WHAT YOU SHOULD DO: From the data underneath, reproduce exactly the stretch that begins at the line with "How do I perform: Zoom in on the chart?" and ends after the line with "This screenshot has height=927, width=1288.".

-- DATASET EXTRACT follows --

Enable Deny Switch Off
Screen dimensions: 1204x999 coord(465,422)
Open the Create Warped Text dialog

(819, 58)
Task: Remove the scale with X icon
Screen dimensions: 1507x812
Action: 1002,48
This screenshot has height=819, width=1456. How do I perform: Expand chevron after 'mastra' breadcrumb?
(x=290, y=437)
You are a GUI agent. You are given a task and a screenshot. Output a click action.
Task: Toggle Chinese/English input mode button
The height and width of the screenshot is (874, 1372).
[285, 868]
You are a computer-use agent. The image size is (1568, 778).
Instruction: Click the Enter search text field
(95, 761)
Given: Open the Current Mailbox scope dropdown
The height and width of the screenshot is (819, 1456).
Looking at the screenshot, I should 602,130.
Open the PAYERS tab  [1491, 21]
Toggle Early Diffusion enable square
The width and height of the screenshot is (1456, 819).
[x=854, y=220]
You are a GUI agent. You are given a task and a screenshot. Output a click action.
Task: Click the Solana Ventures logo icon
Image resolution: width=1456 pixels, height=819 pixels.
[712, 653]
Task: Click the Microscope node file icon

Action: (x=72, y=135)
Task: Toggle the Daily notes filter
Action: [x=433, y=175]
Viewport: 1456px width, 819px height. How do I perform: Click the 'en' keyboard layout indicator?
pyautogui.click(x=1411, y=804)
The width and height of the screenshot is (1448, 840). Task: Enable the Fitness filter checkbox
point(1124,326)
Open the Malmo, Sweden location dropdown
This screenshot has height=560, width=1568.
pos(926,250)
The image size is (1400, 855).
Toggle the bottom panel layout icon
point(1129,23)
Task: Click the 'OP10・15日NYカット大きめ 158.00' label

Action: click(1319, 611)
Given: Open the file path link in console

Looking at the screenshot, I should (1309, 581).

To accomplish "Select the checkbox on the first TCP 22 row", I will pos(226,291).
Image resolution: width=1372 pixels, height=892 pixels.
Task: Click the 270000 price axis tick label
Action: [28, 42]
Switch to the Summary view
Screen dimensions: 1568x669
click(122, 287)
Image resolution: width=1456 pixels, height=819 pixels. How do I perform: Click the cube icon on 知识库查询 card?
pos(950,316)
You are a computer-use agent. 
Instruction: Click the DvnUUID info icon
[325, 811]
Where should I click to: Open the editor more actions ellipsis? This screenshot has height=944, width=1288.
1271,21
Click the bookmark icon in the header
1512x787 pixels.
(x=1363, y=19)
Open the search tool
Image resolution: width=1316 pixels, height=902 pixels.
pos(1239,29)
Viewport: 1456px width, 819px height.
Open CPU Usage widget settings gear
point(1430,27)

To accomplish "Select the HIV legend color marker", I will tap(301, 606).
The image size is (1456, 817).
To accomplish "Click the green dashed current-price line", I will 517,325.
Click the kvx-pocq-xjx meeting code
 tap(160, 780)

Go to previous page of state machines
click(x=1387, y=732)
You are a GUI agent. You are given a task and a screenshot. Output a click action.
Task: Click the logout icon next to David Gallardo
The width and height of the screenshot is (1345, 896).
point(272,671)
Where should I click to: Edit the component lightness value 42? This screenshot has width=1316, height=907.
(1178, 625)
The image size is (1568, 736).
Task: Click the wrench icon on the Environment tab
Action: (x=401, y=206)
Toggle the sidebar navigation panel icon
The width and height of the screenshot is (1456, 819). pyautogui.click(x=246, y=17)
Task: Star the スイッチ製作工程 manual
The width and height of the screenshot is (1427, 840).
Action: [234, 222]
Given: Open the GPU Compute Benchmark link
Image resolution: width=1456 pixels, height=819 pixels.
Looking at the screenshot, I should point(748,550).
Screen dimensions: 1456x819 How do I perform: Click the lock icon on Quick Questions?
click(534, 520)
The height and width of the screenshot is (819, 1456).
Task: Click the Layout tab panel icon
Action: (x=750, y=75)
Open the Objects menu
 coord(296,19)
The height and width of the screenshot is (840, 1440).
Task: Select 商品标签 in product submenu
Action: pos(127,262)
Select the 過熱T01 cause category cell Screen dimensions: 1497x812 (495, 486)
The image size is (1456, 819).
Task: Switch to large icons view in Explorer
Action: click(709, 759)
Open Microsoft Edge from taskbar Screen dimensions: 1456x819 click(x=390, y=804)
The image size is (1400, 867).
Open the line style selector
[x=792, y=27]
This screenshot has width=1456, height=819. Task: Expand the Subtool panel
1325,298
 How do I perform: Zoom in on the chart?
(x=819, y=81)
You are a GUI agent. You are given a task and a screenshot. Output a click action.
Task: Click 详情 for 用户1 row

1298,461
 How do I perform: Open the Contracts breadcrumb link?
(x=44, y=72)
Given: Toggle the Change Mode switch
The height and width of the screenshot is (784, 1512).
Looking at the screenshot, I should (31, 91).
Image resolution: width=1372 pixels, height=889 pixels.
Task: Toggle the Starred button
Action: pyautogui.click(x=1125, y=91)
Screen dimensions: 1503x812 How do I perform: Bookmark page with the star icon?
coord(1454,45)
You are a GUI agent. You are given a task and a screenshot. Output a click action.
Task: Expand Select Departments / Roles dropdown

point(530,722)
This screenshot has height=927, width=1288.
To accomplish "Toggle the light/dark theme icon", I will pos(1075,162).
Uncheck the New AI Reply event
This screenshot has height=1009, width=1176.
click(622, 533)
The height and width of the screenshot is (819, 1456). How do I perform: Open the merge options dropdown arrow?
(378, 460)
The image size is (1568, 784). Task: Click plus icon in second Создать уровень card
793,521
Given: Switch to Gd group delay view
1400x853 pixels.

-- DATASET EXTRACT concluded --

RESPONSE AREA:
 How do I perform: Zoom in on the chart?
(x=819, y=81)
You are a GUI agent. You are given a task and a screenshot. Output a click action.
Task: Click 详情 for 用户1 row

1298,461
 How do I perform: Open the Contracts breadcrumb link?
(x=44, y=72)
Given: Toggle the Change Mode switch
The height and width of the screenshot is (784, 1512).
Looking at the screenshot, I should (31, 91).
Image resolution: width=1372 pixels, height=889 pixels.
Task: Toggle the Starred button
Action: pyautogui.click(x=1125, y=91)
Screen dimensions: 1503x812 How do I perform: Bookmark page with the star icon?
coord(1454,45)
You are a GUI agent. You are given a task and a screenshot. Output a click action.
Task: Expand Select Departments / Roles dropdown

point(530,722)
This screenshot has height=927, width=1288.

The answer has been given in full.